O art. 135º CP pune quem incitar ou ajudar outrem ou suicídio.

Suicídio só pode ser a diminuição da própria vida pelo respectivo titular, tendo este o domínio do acontecimento.

Segue-se que uma tal atitude tem de ser consciente e voluntária porque “incitamento” tem a ver ou com a formação da decisão – o que obviamente não anula a vontade – ou com um seu encorajamento; e “ajuda” significa cooperação em algo que o ajudado conhece e pretende bem como reforço de tal pretensão.

Suicídio é pois um comportamento voluntário dirigido à própria morte, possuindo o autor o domínio do acontecimento e um limiar de consciência bastante para compreender o sentido existencial de tal conduta.

 

28. O bem jurídico

O bem jurídico típico é a vida humana e, mais precisamente a vida de outra pessoa.

É precisamente a identificação da vida humana (de outra pessoa) como bem jurídico tutelado que empresta à incriminação do incitamento ou ajuda ao suicídio a indispensável ligação material. Uma legitimação que alguns pretendem poder questionar ou mesmo minar, a partir da irrelevância ou indiferença do suicídio para a ordem jurídico-penal.

A circunstância de o art. 135º CP que incrimina autonomamente formas de participação no suicídio, estar inserido no capítulo dos crimes contra a vida, não significa que ali se proteja exclusivamente a vida humana.

Na verdade, se há indícios que, embora arrumados noutros títulos, por protegerem outros valores, não deixam de prever condutas também violadoras da vida humana, nada obsta que no art. 135º CP classificado pelo legislador como “crime contra a vida”, estejam em causa outras razões, para além da perigosidade para essa mesma vida das condutas ali incriminadas.

O significado de suicídio no art. 135º CP:

O incitamento ou a ajuda, para se manterem dentro do quadro legal do preceito referido, não podem ir ao ponto de negar, entendido o termo como privar, toda a autonomia e toda a parcela de liberdade de decisão.

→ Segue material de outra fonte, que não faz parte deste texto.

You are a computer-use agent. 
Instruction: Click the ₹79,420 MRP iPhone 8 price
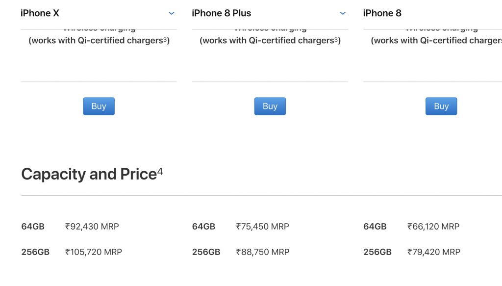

No suicídio tem de existir ainda vontade. Ora, quando há nele uma participação trata-se já de uma vontade que, embora não anulada, foi atingida por uma interferência com um sentido específico. A ilicitude de tais interferências reside, não só no perigo ou aumento de perigo para a vida, mas também na intervenção numa esfera de autonomia própria, maxime tratando-se de um acordo tão dramaticamente decisivo.

No art. 135º/1 CP suicídio consciente e livre tem na origem um desejo de morte não patológico. A capacidade de valoração e determinação da vítima não está sensivelmente afectada.

No art. 135º/2 CP suicídio com vontade imperfeita. Para além dos casos de ser efectuado por menores de 16 anos em que há presunção legal de incapacidade, tem na sua origem factos psicológicos mórbidos formalmente redutores do instinto de conservação. Tais circunstâncias, embora não supressoras da vontade geram estreitamento da liberdade.

 

29. A fronteira entre o suicido e o homicídio (autoria mediata)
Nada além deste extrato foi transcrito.